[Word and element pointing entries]

• • • • • • •

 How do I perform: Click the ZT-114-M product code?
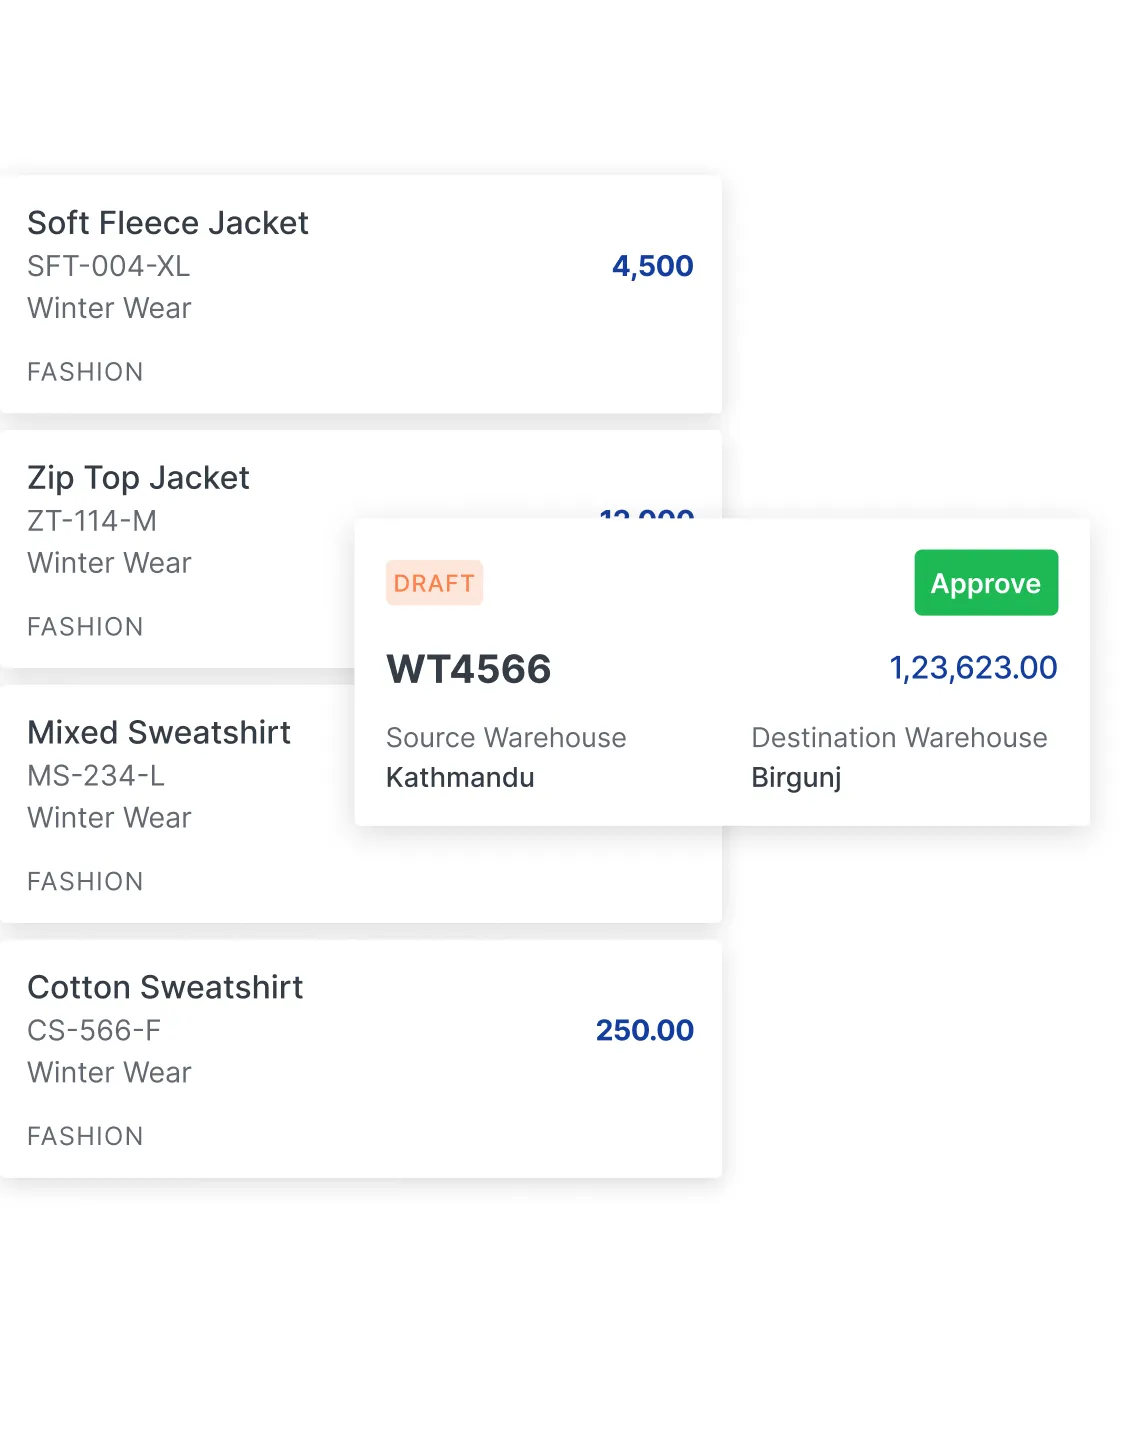coord(92,521)
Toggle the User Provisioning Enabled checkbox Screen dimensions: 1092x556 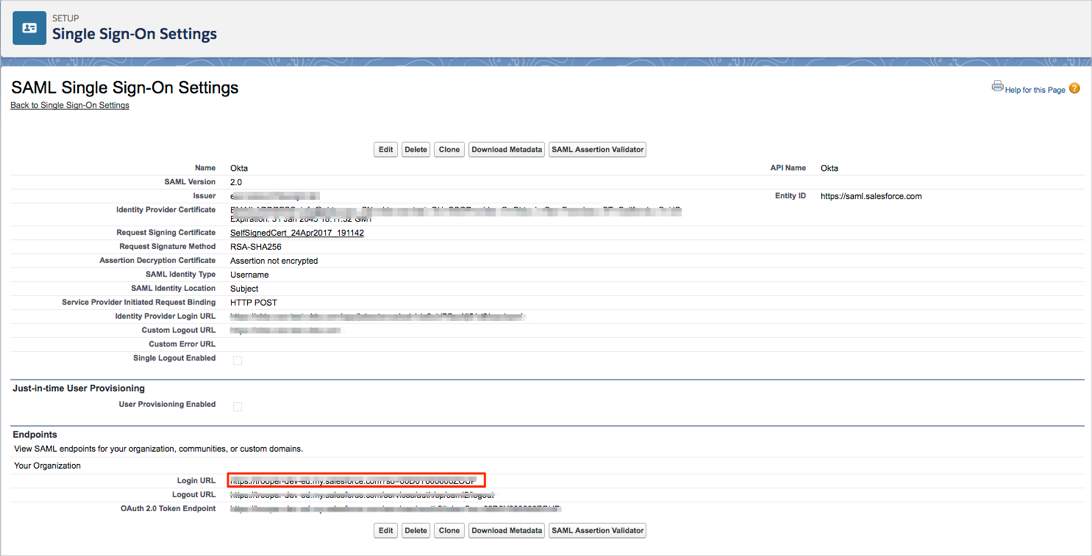[237, 406]
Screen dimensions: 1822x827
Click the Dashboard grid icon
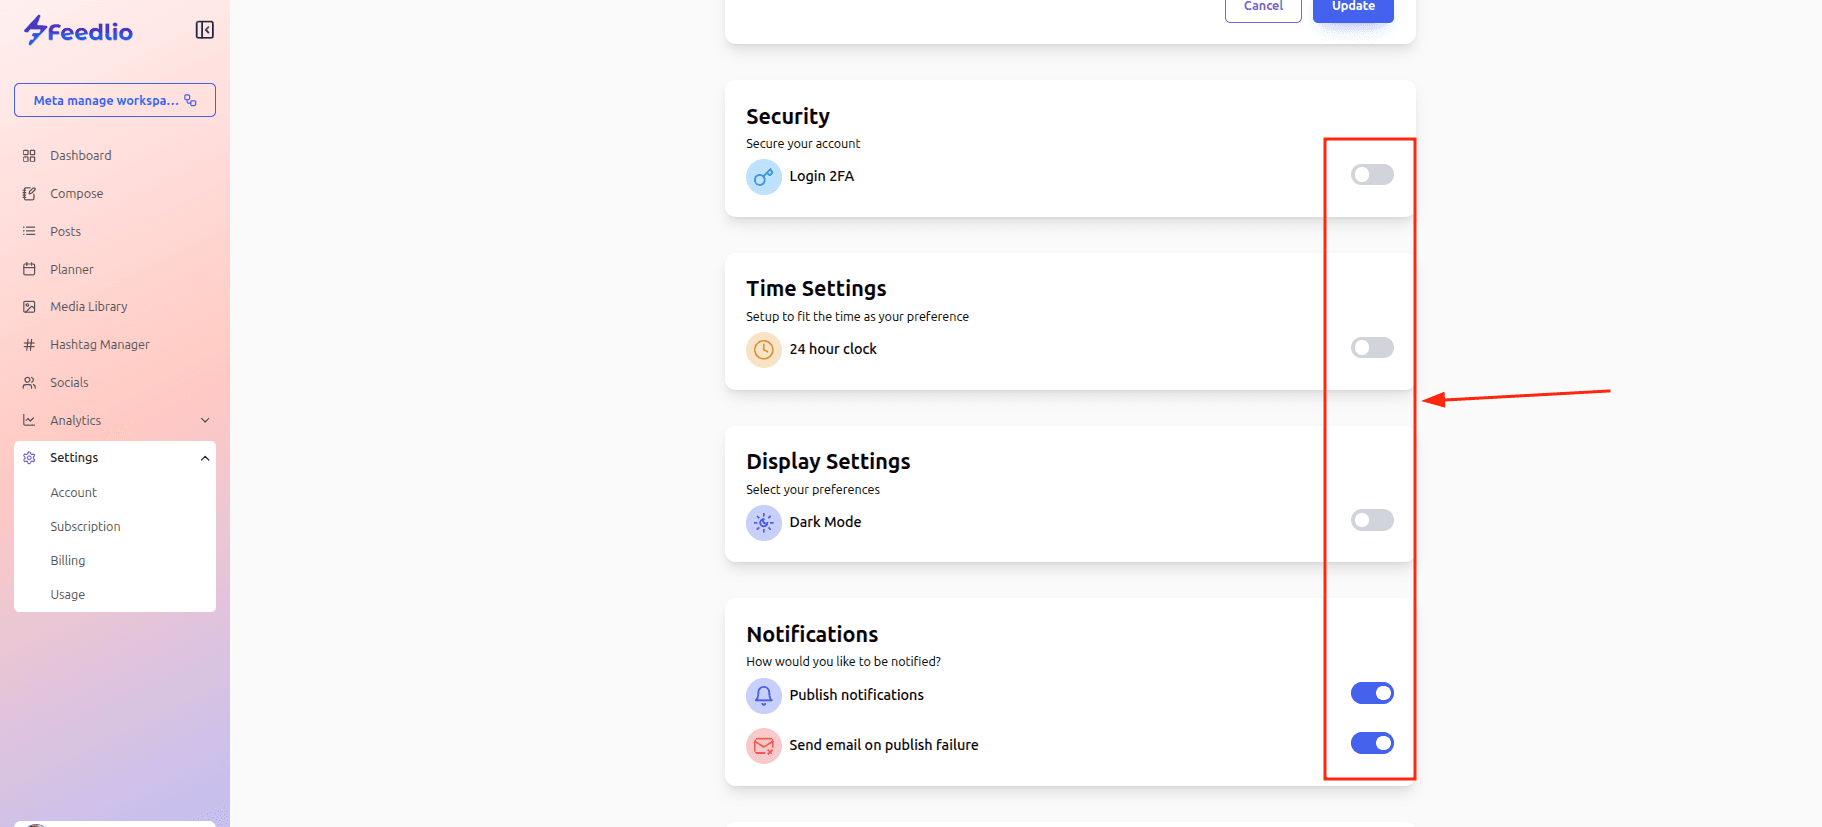[29, 156]
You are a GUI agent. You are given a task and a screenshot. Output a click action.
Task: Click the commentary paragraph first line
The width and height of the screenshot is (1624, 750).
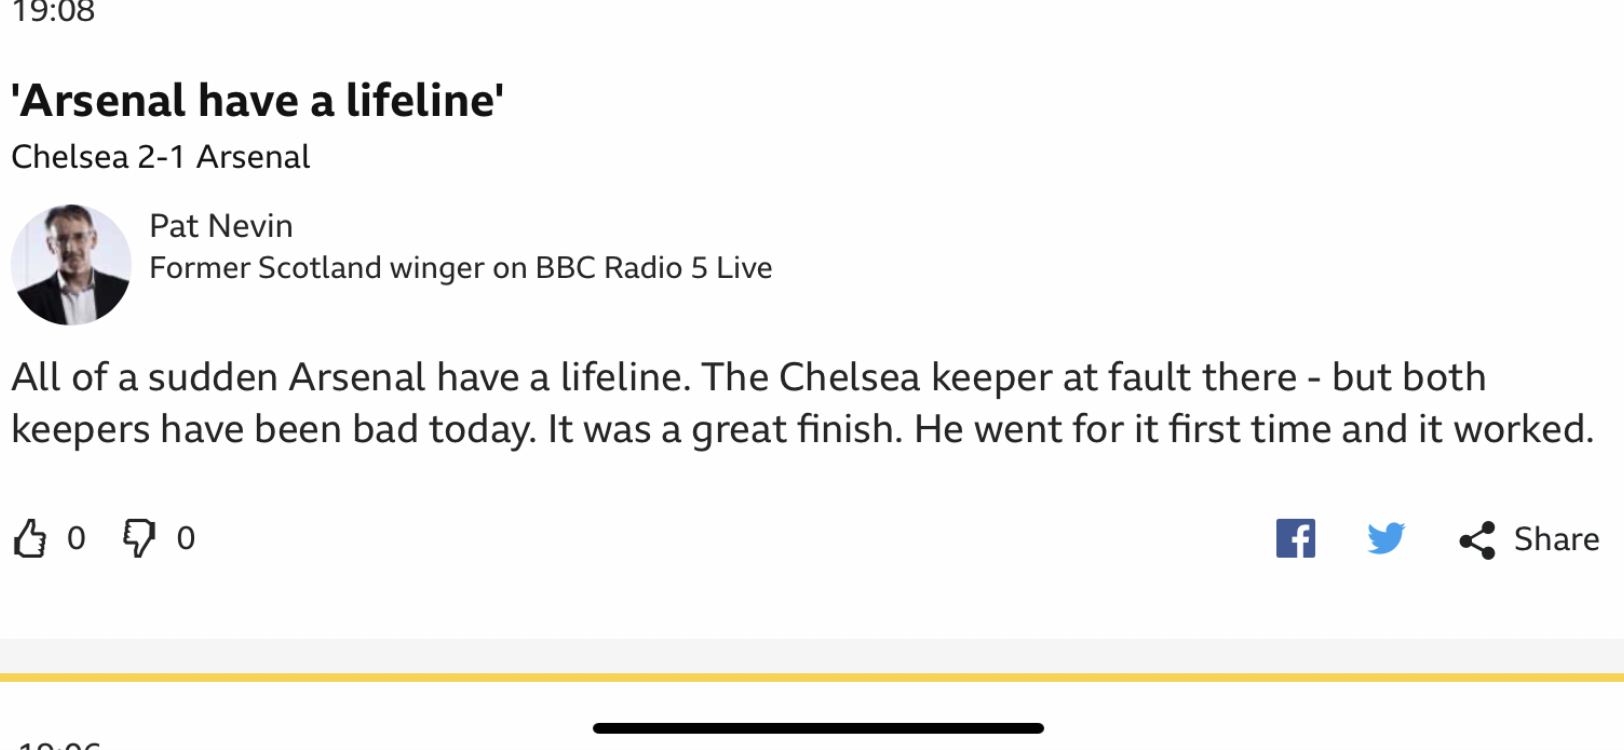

• • • • • • •

Rewrite the material from the line with "You are a GUI" through the end, changing "commentary" to "summary" and keeping everything else the same. Leave out the pictures.

COMPLETED EXERCISE
You are a GUI agent. You are given a task and a screenshot. Output a click action.
Task: Click the summary paragraph first line
The width and height of the screenshot is (1624, 750).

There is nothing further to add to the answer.